Marcus Foligno, probably more than anyone else on the Sabres, learned that Ted Nolan uses ice time as a reward and punishment. During the final week alone, Foligno bounced from the first line to the fourth to the second and back to the first.
The coach had his reasons.
“We expect big things from Marcus, so the expectations are going to be a little higher,” Nolan said. “We’ve got to push him.”
While the yo-yo treatment could be considered a valuable lesson on its own, Nolan and former assistant coach Joe Sacco supplemented it with lengthy chats. Buffalo hopes Foligno takes advantage of the teachings to become a consistent contributor next season.
“They’ve taught me a lot about what it takes to play in this league,” Foligno said. “They’ve been getting some messages across once in a while. If you’re ready to play every night, you’re going to get ice time. If you’re not, the ice time is going to slowly dwindle.
“I know this summer is a big summer for me. You have to be ready for training camp. I think that’s all they want from us. The standards are going to be higher, and they expect more right from the get-go next year.”
Foligno warranted extra attention because he has uncommon attributes. He’s a 6-foot-3, 223-pound forward who can play center or wing. He has the size to be physical and has shown a scoring touch.
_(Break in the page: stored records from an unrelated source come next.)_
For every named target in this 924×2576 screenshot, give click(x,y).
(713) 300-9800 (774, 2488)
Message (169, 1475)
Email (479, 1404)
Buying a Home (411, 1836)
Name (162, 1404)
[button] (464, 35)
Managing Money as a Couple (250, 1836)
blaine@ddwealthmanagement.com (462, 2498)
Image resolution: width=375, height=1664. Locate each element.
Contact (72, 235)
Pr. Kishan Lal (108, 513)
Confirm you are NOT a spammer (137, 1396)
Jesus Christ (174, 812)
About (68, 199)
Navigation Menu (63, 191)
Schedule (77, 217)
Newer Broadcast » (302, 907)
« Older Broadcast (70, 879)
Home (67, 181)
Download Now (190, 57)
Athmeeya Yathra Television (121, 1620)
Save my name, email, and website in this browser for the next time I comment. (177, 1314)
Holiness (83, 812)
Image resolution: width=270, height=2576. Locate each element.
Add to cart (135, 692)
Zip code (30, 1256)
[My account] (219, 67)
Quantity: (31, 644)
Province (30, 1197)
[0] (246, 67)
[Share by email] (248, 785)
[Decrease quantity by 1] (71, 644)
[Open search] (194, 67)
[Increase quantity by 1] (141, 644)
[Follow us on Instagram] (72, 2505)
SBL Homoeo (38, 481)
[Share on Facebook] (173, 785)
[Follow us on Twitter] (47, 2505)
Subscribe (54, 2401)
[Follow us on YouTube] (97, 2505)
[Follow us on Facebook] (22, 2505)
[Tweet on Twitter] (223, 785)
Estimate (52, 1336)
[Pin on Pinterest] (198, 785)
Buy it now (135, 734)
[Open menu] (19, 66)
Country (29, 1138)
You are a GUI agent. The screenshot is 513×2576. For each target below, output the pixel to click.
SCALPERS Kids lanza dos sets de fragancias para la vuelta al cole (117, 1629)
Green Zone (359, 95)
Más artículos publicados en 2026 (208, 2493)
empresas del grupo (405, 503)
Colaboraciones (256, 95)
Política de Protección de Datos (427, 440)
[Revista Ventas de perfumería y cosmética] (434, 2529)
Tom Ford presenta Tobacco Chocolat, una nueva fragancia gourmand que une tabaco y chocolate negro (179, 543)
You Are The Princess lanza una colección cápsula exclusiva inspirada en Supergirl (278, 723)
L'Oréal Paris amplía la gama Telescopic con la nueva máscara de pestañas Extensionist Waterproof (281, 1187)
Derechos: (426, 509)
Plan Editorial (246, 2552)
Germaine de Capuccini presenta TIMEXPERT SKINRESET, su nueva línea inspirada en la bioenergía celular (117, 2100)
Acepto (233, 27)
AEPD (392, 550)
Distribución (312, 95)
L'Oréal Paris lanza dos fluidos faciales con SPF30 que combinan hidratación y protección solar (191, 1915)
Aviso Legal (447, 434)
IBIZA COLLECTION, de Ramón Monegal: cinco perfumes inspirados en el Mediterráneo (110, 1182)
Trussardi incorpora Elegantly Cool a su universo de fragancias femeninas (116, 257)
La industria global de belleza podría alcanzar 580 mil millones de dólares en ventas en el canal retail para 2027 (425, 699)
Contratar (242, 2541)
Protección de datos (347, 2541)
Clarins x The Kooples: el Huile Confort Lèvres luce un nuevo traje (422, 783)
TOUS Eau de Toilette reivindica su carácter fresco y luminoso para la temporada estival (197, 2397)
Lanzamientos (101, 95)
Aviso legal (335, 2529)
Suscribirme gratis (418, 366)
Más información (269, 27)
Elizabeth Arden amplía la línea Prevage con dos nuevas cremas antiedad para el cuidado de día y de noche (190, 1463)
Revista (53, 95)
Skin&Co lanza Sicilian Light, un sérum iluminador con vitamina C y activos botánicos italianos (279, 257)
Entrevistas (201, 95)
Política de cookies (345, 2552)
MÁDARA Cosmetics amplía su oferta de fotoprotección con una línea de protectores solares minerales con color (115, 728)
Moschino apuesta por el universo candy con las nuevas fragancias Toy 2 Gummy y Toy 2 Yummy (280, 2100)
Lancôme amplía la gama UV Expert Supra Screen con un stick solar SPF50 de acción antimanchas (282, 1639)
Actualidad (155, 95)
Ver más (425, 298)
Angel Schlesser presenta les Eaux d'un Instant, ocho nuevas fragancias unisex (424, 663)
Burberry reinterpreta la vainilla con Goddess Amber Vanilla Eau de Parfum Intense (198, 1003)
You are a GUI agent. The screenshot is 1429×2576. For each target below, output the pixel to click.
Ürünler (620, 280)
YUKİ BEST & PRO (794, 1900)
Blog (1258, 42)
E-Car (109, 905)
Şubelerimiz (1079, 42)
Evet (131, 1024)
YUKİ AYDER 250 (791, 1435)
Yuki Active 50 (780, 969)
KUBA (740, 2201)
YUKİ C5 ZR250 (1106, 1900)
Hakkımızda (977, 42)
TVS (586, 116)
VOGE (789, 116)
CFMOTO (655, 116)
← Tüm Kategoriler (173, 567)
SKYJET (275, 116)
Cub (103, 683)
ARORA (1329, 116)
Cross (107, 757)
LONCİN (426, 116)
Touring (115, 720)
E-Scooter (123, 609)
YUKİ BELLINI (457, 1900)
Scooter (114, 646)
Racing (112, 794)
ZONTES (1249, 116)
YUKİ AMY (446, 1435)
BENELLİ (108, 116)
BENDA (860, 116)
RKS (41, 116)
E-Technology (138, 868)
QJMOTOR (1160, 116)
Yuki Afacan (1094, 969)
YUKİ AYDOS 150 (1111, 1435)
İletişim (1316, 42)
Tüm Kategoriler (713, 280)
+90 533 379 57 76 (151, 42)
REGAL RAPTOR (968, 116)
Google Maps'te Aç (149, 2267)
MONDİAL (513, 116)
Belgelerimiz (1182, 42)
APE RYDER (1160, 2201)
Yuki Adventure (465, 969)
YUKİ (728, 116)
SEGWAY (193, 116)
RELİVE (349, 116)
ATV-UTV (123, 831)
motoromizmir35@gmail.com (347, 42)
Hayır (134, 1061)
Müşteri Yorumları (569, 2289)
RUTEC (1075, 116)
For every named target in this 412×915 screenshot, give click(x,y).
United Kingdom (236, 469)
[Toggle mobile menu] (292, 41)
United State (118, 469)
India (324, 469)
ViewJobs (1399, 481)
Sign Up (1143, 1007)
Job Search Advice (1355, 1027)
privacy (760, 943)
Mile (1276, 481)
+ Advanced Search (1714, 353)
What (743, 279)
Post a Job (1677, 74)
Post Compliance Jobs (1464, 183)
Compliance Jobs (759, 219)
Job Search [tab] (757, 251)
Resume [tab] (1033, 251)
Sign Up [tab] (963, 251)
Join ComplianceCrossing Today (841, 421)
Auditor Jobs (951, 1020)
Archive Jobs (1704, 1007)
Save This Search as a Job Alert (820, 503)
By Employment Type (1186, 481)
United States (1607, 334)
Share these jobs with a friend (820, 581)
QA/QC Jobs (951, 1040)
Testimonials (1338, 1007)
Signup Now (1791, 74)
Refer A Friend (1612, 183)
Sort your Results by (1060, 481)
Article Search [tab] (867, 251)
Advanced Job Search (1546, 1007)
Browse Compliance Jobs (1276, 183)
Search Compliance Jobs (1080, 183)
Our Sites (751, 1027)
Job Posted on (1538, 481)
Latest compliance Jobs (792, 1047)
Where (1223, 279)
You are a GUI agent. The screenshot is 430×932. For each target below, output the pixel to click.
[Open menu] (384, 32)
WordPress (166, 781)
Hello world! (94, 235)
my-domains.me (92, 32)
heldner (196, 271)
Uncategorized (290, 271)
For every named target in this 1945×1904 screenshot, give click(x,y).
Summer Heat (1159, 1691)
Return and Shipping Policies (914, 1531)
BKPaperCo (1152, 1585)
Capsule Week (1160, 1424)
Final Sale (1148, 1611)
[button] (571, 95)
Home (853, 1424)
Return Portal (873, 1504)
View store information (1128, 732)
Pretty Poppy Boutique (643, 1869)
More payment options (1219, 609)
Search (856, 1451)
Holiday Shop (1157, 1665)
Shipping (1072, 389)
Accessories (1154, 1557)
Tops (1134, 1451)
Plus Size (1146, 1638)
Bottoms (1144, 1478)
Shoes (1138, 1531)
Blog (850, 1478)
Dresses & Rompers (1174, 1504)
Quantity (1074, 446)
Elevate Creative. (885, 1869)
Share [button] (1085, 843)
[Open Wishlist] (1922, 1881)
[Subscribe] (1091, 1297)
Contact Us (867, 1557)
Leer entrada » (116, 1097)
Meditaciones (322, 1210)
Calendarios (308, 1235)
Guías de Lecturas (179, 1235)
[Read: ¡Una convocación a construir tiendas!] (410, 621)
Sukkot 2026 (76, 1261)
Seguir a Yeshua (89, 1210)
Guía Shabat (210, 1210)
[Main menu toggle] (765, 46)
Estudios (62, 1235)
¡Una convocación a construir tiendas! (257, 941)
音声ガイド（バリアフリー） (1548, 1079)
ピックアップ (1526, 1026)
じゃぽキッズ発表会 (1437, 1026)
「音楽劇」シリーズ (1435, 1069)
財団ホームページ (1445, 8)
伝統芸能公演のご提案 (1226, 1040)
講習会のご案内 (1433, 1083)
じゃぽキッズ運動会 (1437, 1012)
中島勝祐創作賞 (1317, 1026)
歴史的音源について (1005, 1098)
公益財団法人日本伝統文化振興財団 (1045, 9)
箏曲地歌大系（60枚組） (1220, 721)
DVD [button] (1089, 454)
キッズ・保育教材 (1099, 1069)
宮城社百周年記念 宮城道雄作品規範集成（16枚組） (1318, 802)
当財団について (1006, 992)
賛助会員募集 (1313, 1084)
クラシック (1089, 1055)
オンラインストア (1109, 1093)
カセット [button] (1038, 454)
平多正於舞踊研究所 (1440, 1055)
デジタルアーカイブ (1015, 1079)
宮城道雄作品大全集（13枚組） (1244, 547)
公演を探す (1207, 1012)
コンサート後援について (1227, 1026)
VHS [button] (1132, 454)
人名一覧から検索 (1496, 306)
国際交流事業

The trick is becoming a player who can stick in the top six rather than bounce from line to line. Foligno had six scoring droughts of seven games or more, including a pair of 11-game skids without a point. Though he was second on the team with 206 hits, there were too many games he’d float by without rattling the glass.
“We had a nice talk about it,” Nolan said. “It’s not so much just running around and hitting people. It’s a consistent play we need from all players, especially the ones we’re looking forward to going forward with. Marcus is going to be a big part of this team.”
The 22-year-old desperately wants that. He was born in Buffalo when his father, Mike, played for the Sabres, so he knows what the town can be like when the team is winning.
“I want to be a part of that, and a lot of people do,” Foligno said. “Like Tim Murray said, the guys who want to be here and who care are going to be here. That’s what it comes down to.
“As a player that wants to be part of the future, it’s definitely getting back up to my ‘A’ game and being an elite player for this team.”
Foligno had seven goals and 19 points in 74 games, bringing his career totals to 18 goals and 50 points in 135 games. He’s learning that points won’t come every night, but the effort has to always be there.
“You’re not always going to have perfect games, but you’ve got to do something you’re consistently good at,” Foligno said. “That’s one thing I’m learning – to be a good hockey player – and once I figure that out, it’s going to help my career and help my game.
“You want to be contributing. You want to be a force out there.”
Foligno finished the season with an injured shoulder and is weighing whether to have surgery. Either way, he hopes to come back stronger.
“He’s a great kid,” Nolan said. “He has all the attributes, and we’ve just got to nurture it and grow it. We’ve just got to keep pushing forward, and once he gets there, he’s going to be a great player.”